## Task requirements
In the listing that follows, print every line exactly and leave the images out.

(Beginning of Provided entries)

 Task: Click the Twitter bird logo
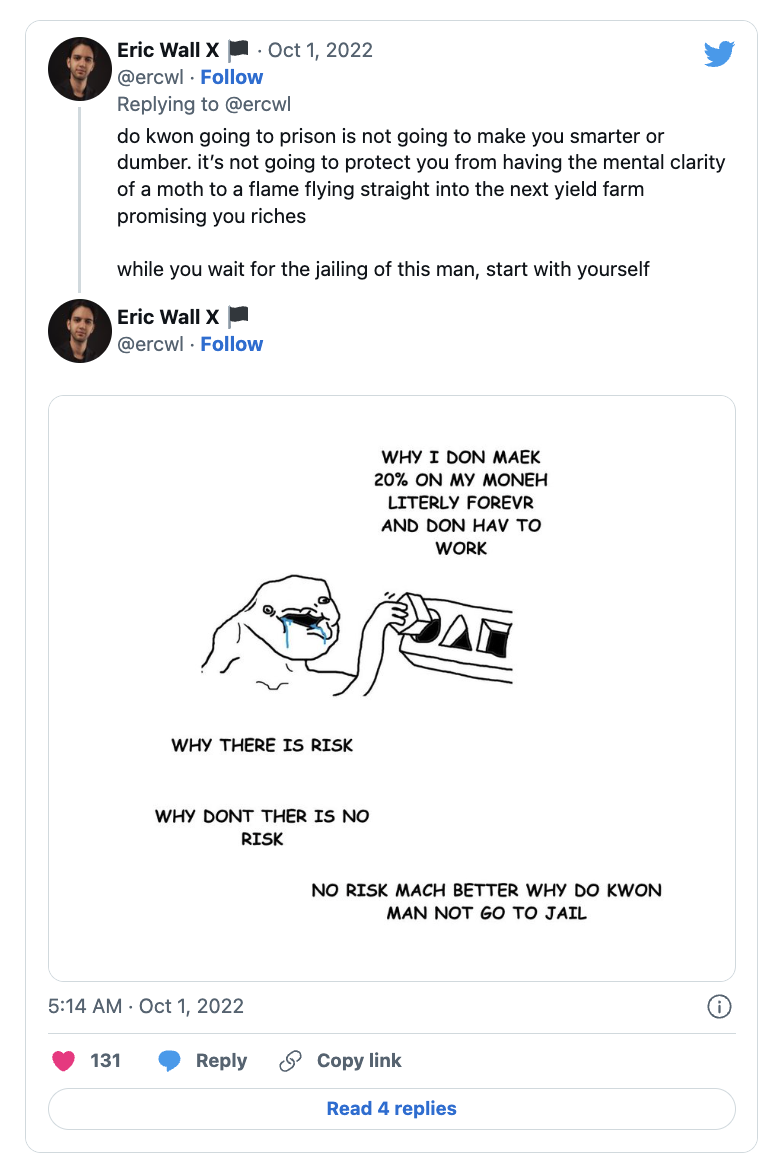(719, 54)
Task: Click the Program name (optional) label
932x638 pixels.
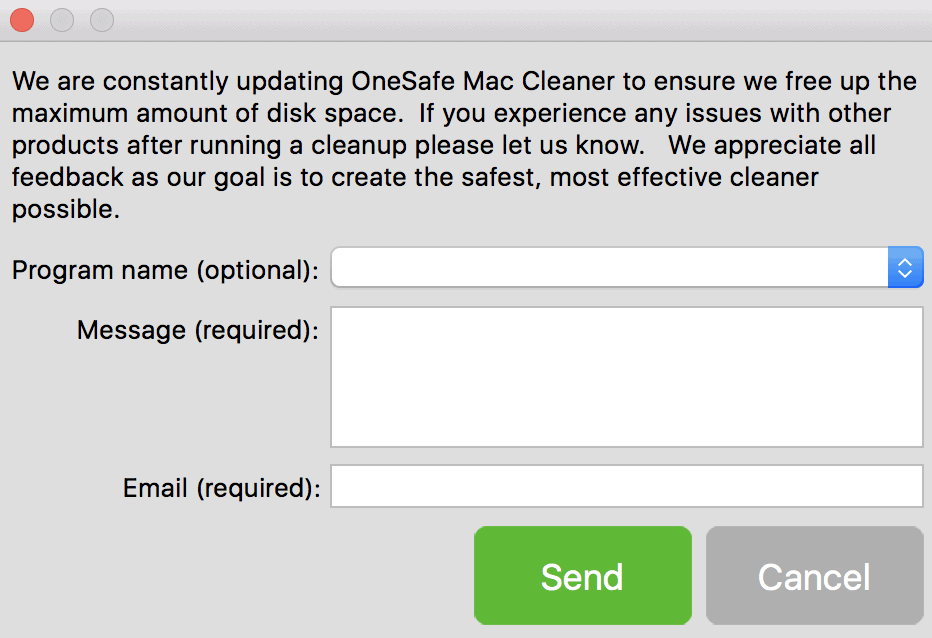Action: [x=163, y=269]
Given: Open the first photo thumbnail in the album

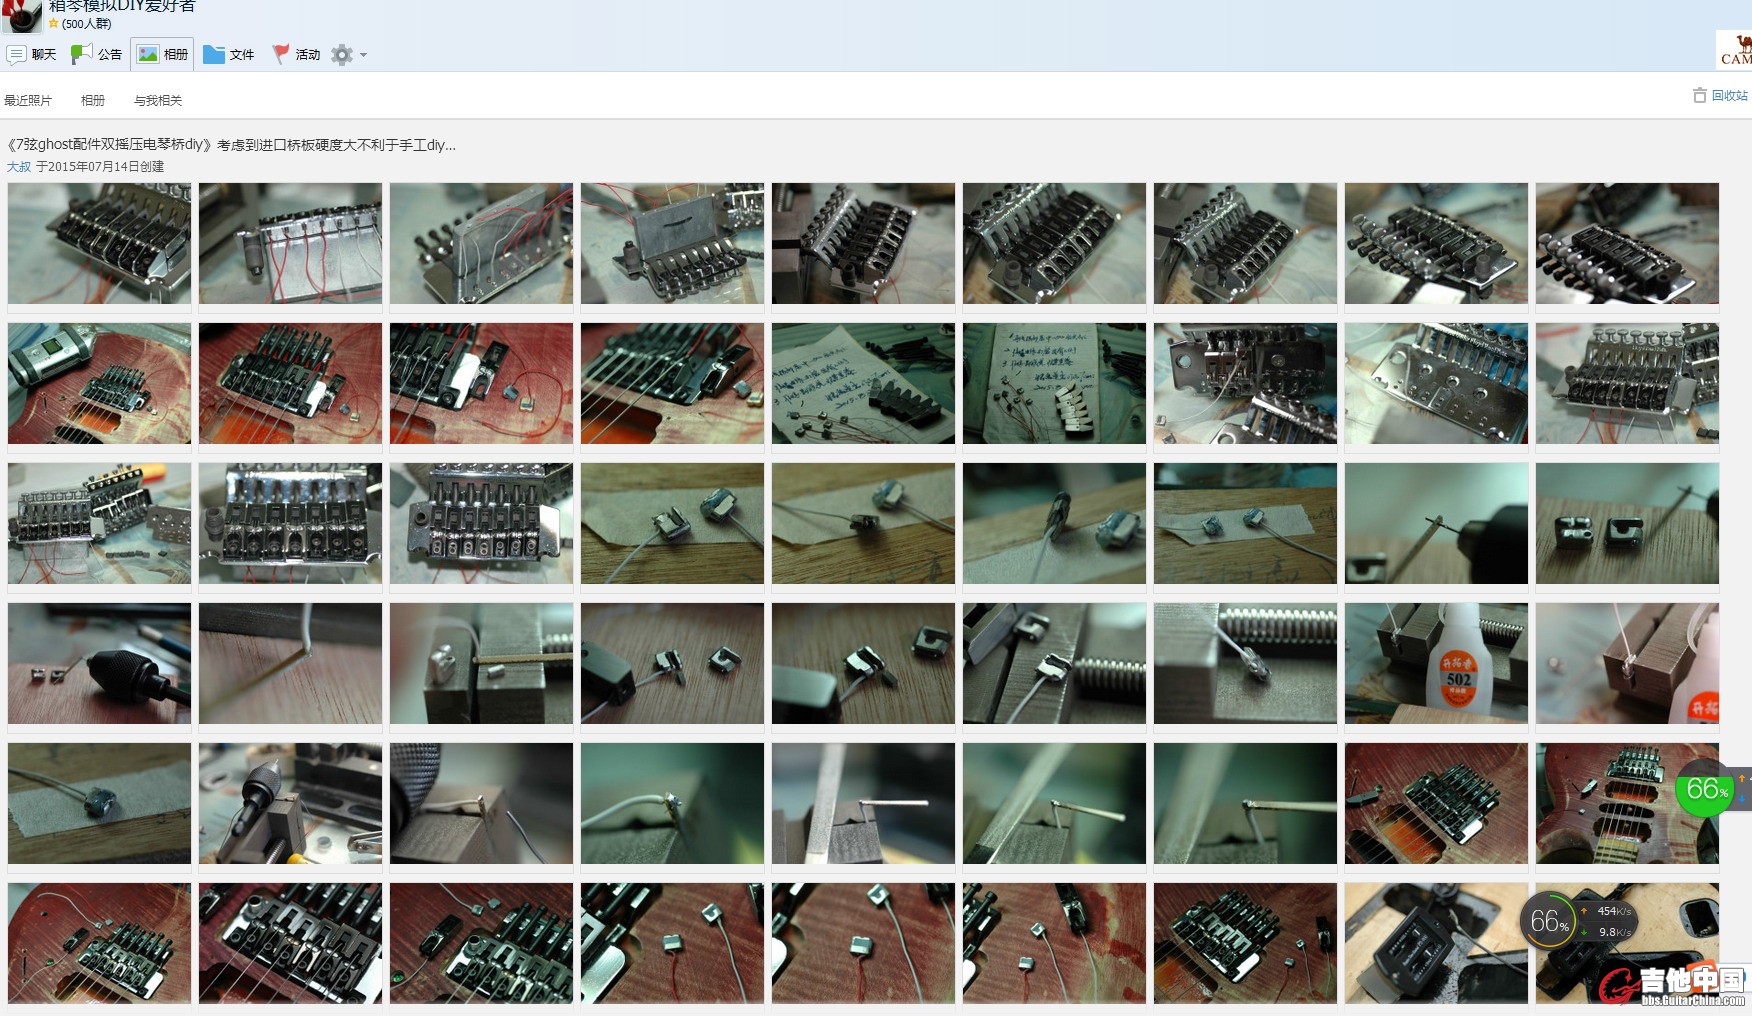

(End of Provided entries)

## Answer space
 Task: Click the Twitter bird logo
(719, 54)
Task: Click the Program name (optional) label
932x638 pixels.
Action: [x=163, y=269]
Given: Open the first photo thumbnail in the album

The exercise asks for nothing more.